TASK BRIEF
The line containing "1521x784 pixels. Task: Click" and every line after it, through the end of the material: copy these exactly and nothing else, leaving pictures out.

*** Begin section ***

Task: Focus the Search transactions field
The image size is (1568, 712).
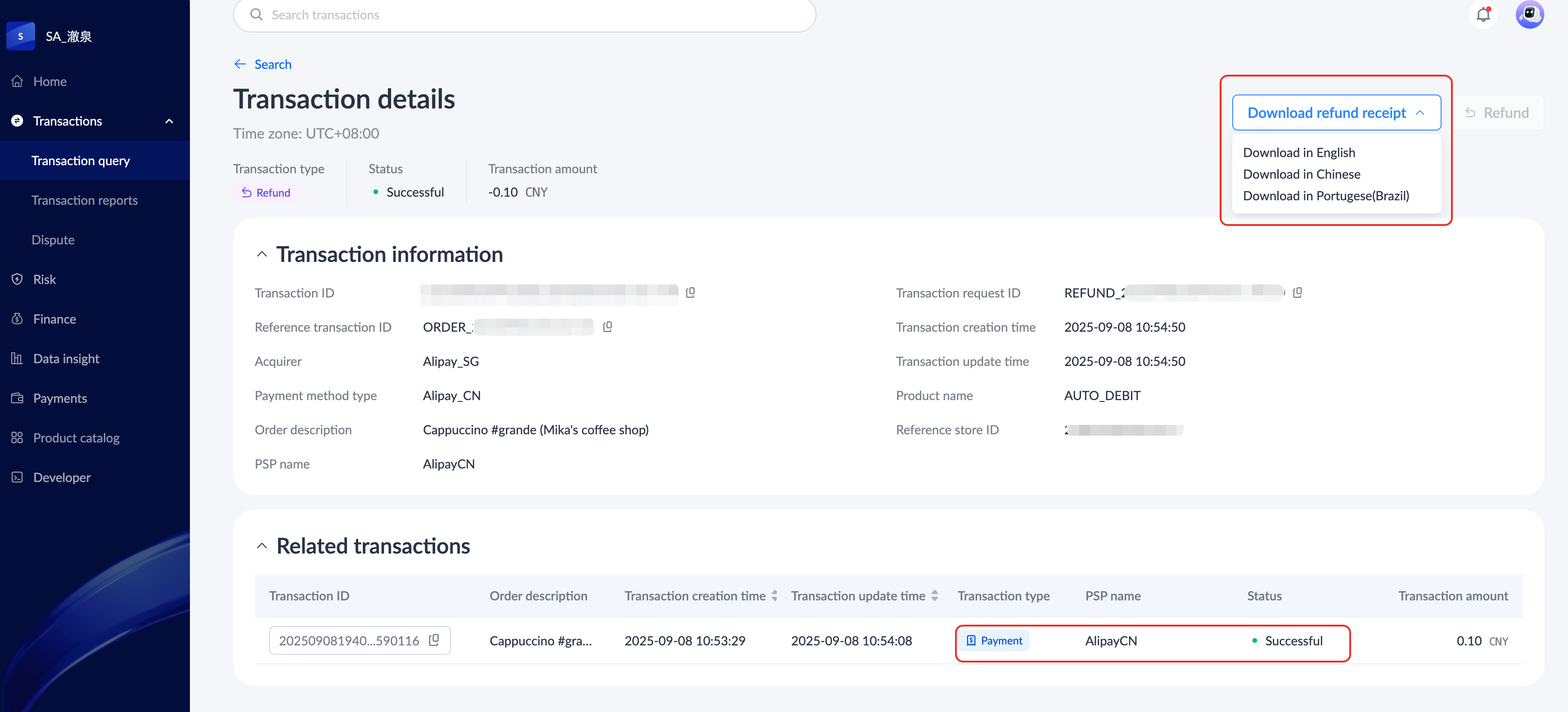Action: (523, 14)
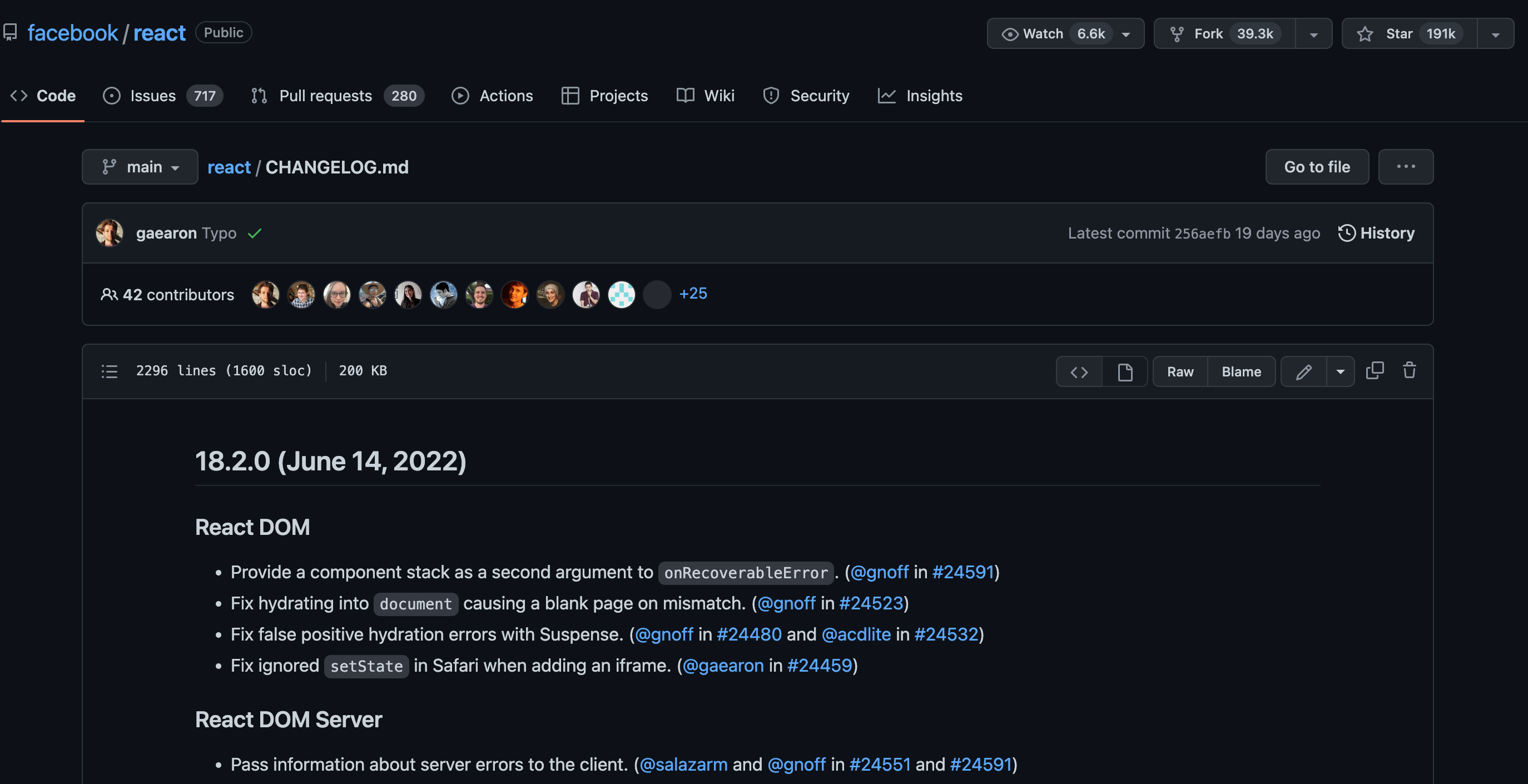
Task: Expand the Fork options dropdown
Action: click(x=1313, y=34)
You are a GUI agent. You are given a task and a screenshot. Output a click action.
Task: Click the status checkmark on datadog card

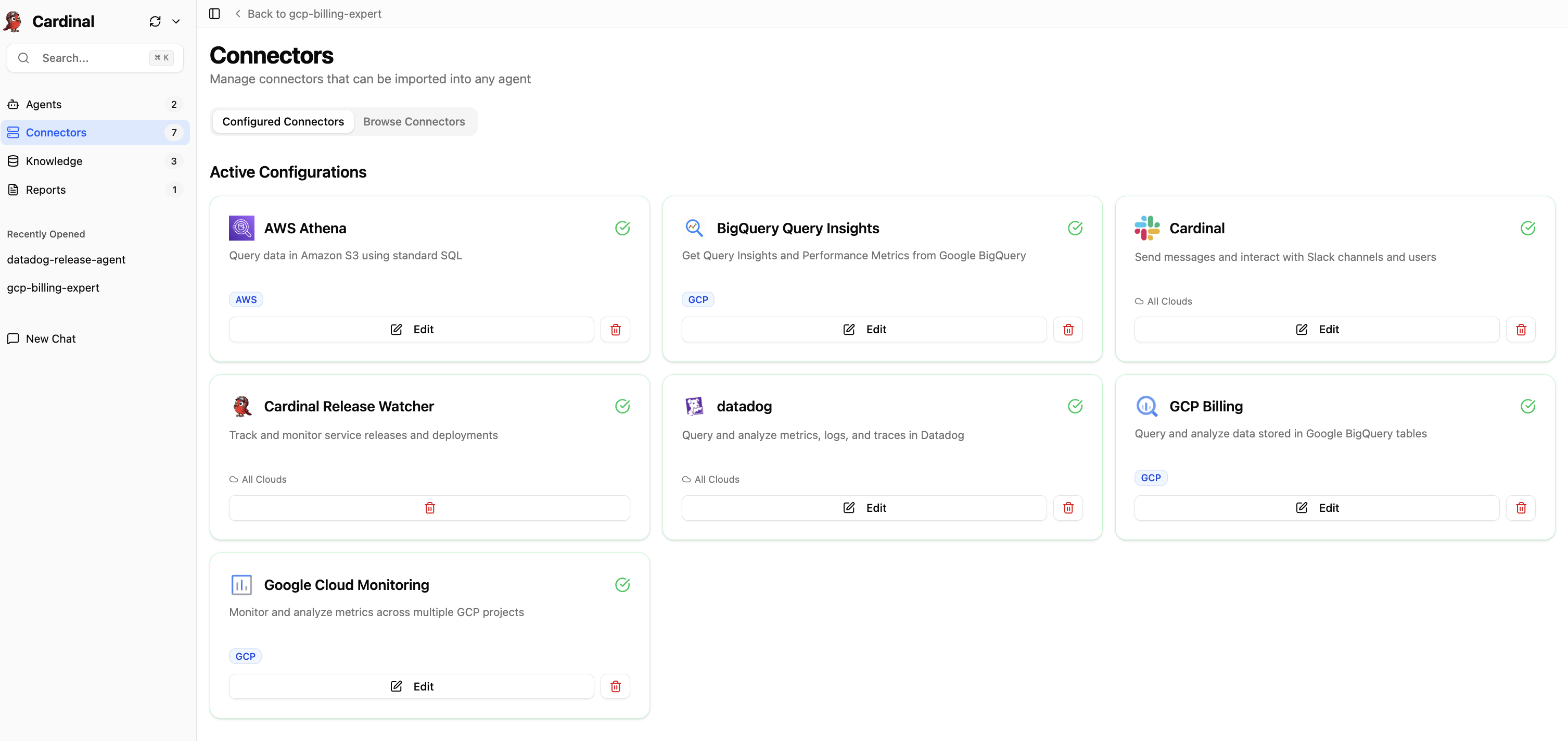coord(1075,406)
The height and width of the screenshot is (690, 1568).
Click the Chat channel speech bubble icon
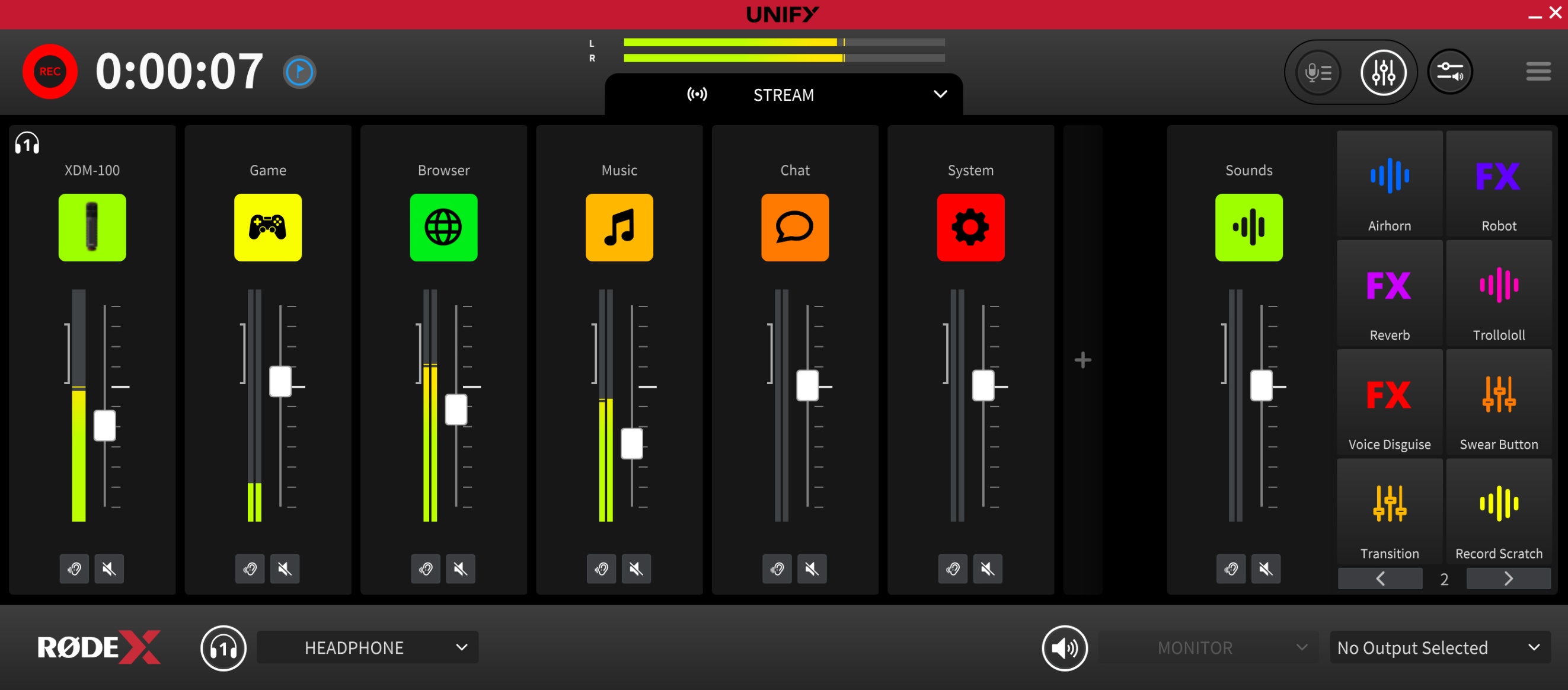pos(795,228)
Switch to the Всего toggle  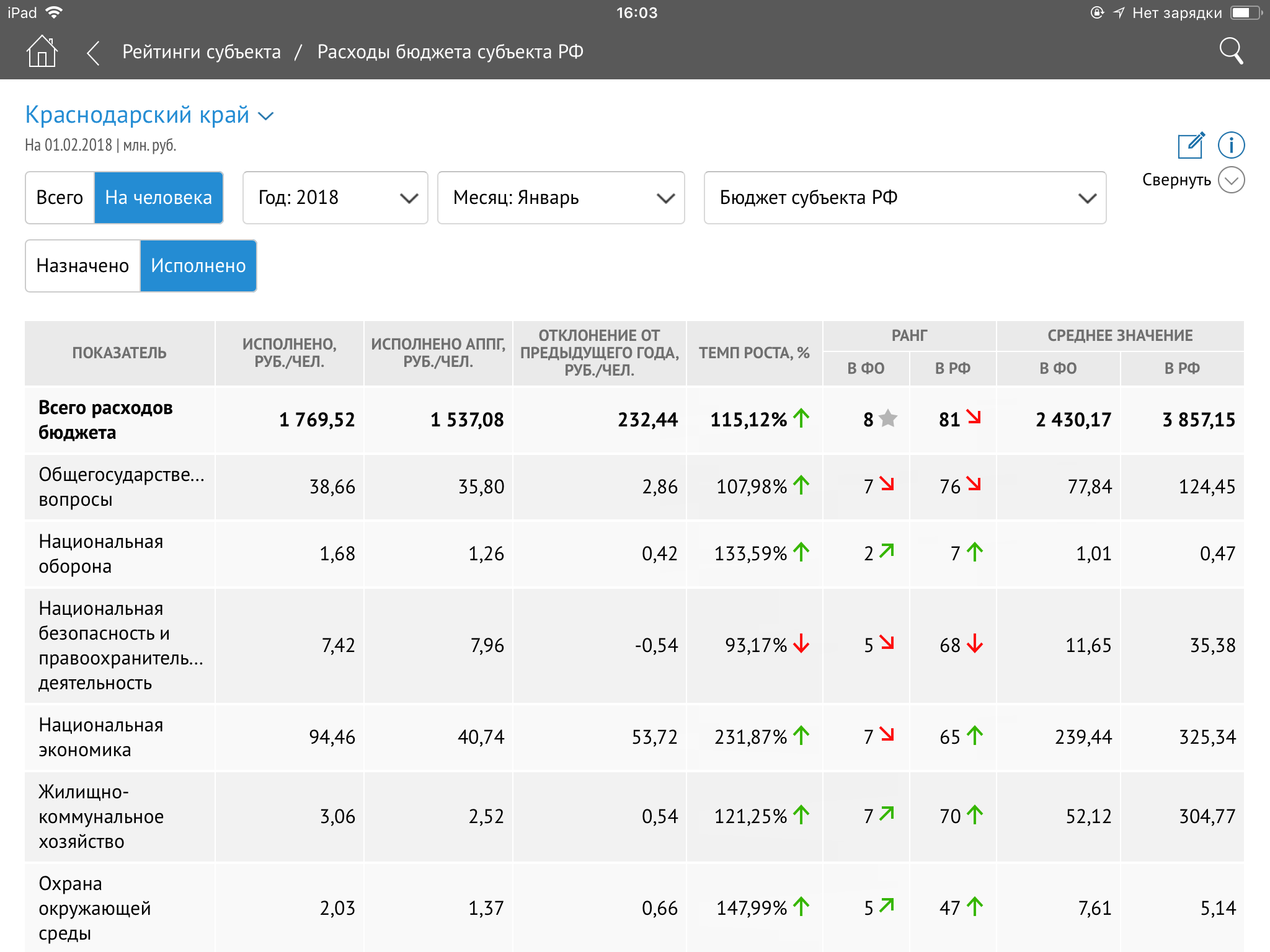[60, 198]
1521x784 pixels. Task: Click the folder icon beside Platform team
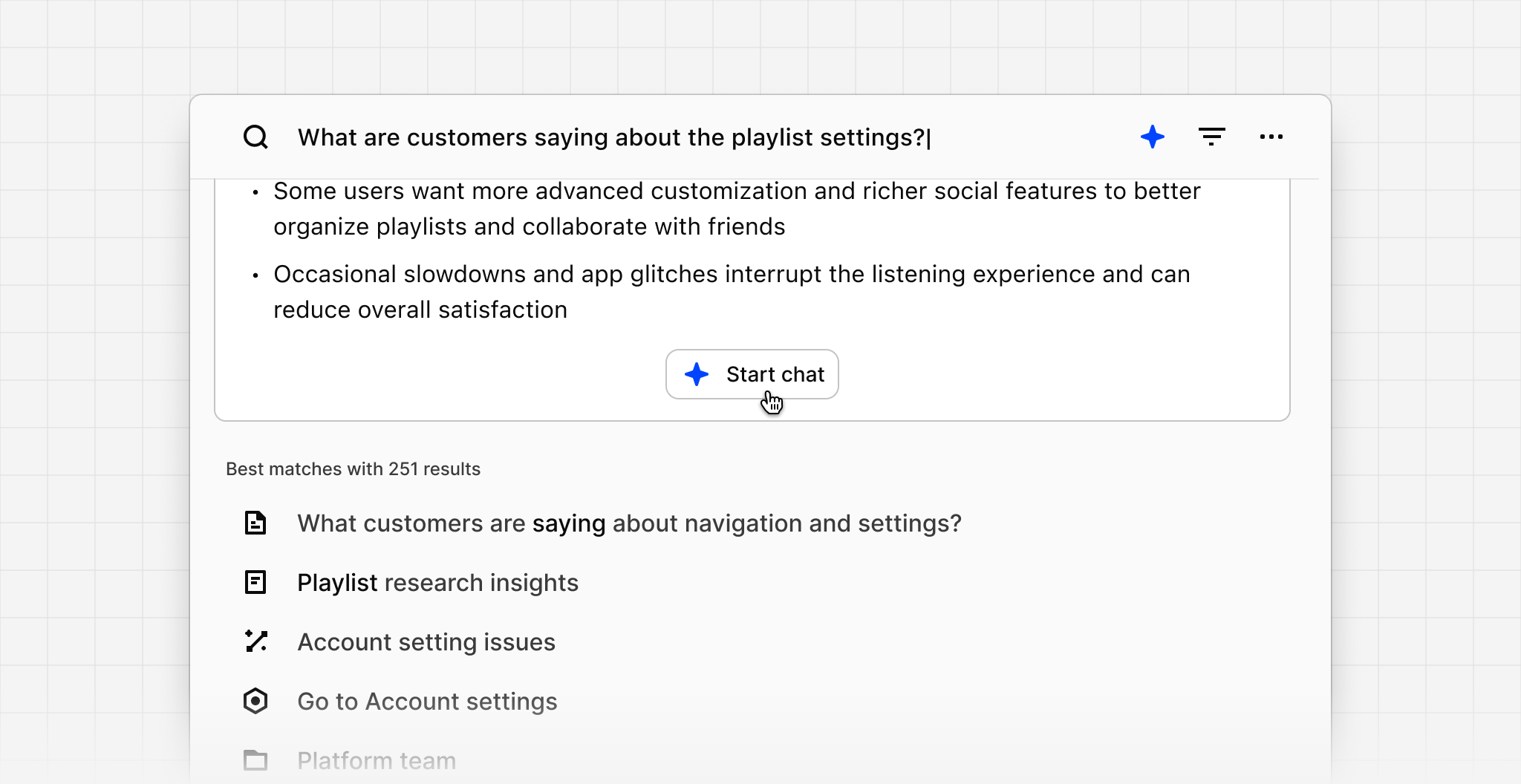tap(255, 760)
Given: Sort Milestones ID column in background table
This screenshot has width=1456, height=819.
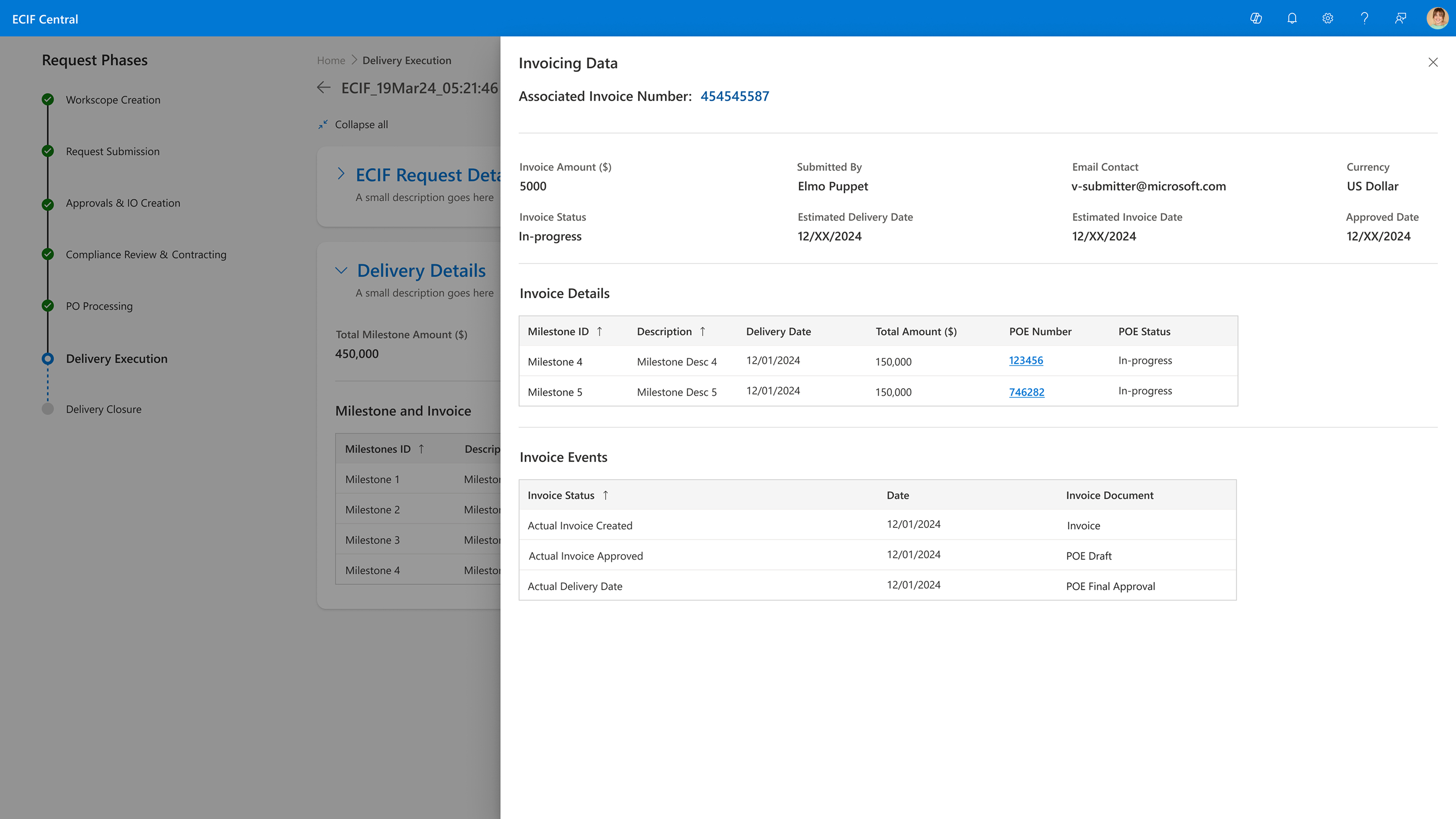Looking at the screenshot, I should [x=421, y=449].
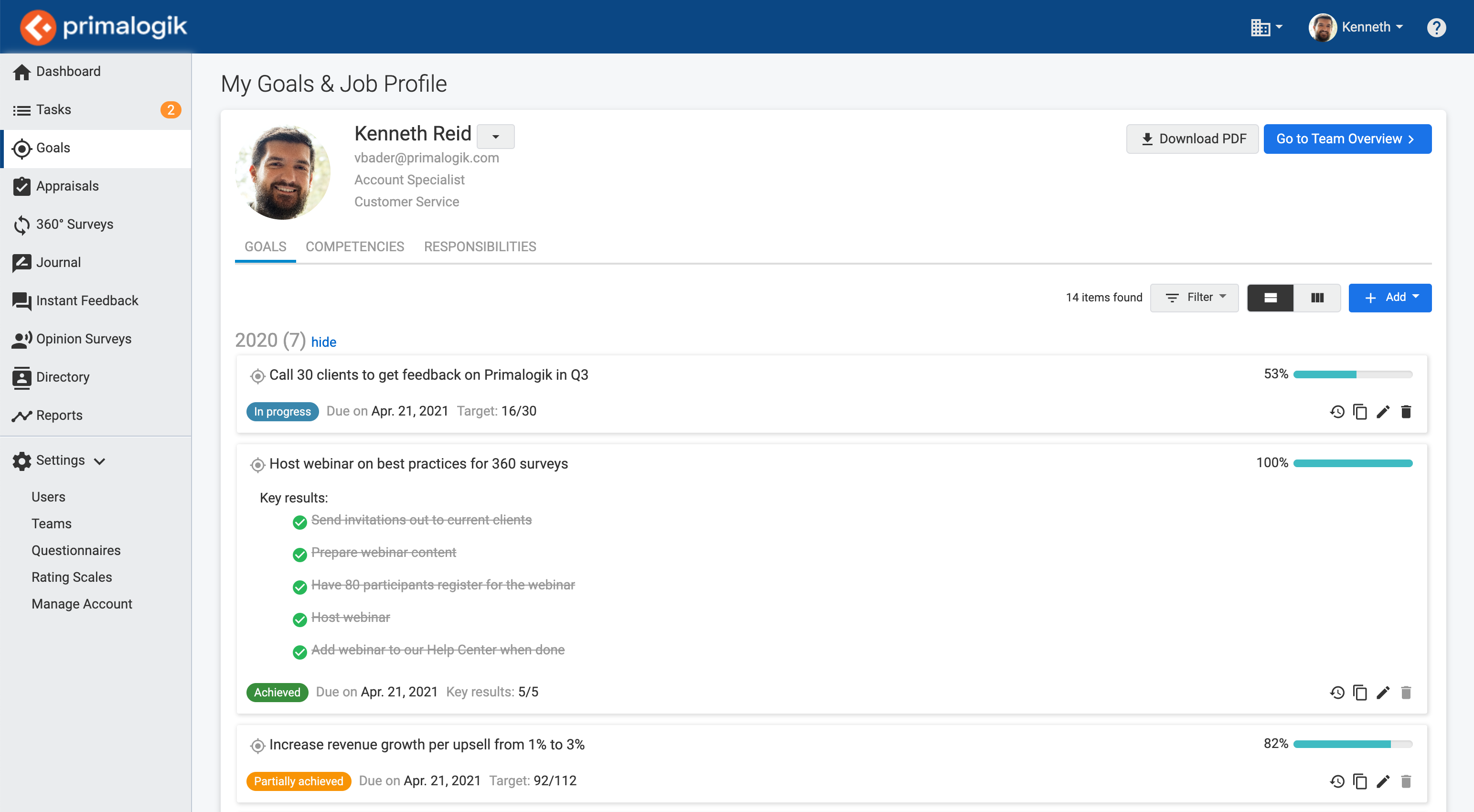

*** End section ***

SOLVED EXERCISE
1521x784 pixels. Task: Click the folder icon beside Platform team
tap(255, 760)
Given: Sort Milestones ID column in background table
This screenshot has width=1456, height=819.
Looking at the screenshot, I should [x=421, y=449].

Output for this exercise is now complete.